Poco después llegó Mary Ann para decirles con cierto nerviosismo que la comida estaba lista, y se dirigieron al pequeño comedor, donde Pitt comprobó que la joven se había tomado la molestia de procurar que resultase aún más atractivo. En la mesa había un jarrón de porcelana con flores, un mantel cuidadosamente planchado con una vajilla de porcelana que tenía el borde azul y una cubertería bien reluciente. Mary Ann sirvió una espesa sopa de verduras con pan crujiente, mantequilla, un tierno queso blanco que se desmenuzaba y un escabeche casero que Pitt supuso que era de ruibarbo. Todo aquello hizo que se diera cuenta de lo mucho que echaba de menos los toques domésticos en su propia casa ahora que Charlotte y Gracie estaban fuera.

El postre era una tarta de ciruelas con nata muy espesa. Se abstuvo de hacer más preguntas con un gran esfuerzo.

Wray parecía contento de poder comer en silencio. Tal vez le bastaba con tener a alguien sentado delante.

Después se levantaron y salieron a admirar el jardín. Solo entonces Pitt vio en el aparador un folleto que anunciaba los poderes de Maude Lamont, en el que se ofrecía a traer de vuelta a los desconsolados los espíritus de los seres queridos que habían fallecido y así darles la oportunidad de decirles todas las cosas importantes que la muerte les había impedido mencionar.

Wray se había adelantado y había salido al sol, deslumbrado por su reflejo en las flores brillantes y el limpio color blanco de la cerca pintada. Casi tropezándose con el umbral de la puerta vidriera, Pitt salió detrás de él.

Capítulo 8

El obispo Underhill no pasaba mucho tiempo hablando personalmente con sus feligreses. Cuando lo hacía era fundamentalmente en ocasiones formales: bodas, confirmaciones, algún que otro bautizo.
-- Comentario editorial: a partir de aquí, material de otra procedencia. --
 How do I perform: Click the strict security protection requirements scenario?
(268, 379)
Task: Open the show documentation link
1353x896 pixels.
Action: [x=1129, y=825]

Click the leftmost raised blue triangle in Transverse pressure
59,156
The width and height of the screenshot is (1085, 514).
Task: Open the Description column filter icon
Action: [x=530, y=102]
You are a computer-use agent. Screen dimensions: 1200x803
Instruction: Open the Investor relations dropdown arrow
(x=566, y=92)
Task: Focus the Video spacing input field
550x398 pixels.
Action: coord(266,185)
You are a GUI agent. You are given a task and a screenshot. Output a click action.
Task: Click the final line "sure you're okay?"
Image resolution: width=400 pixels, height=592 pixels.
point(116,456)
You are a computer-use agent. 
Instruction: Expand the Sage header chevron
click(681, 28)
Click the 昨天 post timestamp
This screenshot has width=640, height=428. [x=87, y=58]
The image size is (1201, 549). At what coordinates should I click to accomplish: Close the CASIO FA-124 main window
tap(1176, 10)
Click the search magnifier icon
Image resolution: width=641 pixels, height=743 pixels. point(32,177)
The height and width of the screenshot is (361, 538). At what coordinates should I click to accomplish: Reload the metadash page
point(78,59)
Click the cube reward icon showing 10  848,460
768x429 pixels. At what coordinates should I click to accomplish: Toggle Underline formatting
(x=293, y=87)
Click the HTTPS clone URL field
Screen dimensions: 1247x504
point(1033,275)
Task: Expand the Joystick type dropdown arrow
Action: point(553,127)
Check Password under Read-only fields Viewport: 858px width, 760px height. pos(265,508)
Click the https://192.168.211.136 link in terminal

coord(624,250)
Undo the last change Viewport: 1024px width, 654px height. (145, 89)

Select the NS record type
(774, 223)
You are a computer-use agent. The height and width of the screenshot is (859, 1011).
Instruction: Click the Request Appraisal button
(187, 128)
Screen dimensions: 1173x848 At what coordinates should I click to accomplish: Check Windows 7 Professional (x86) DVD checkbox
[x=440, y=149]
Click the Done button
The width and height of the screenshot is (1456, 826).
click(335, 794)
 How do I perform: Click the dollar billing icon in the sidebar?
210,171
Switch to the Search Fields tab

Sin embargo, una de las obligaciones de su cargo consistía en estar disponible para aconsejar a los clérigos de su diócesis, y cuando tenían alguna carga espiritual, era razonable que acudieran a él en busca de ayuda y consuelo.

Isadora estaba acostumbrada a ver a hombres angustiados de todas las edades, desde coadjutores abrumados por sus responsabilidades o sus ambiciones de adquirir más, hasta clérigos de alto rango que a veces creían que no iban a dar abasto a la hora de atender a sus feligreses y ocuparse de las tareas administrativas.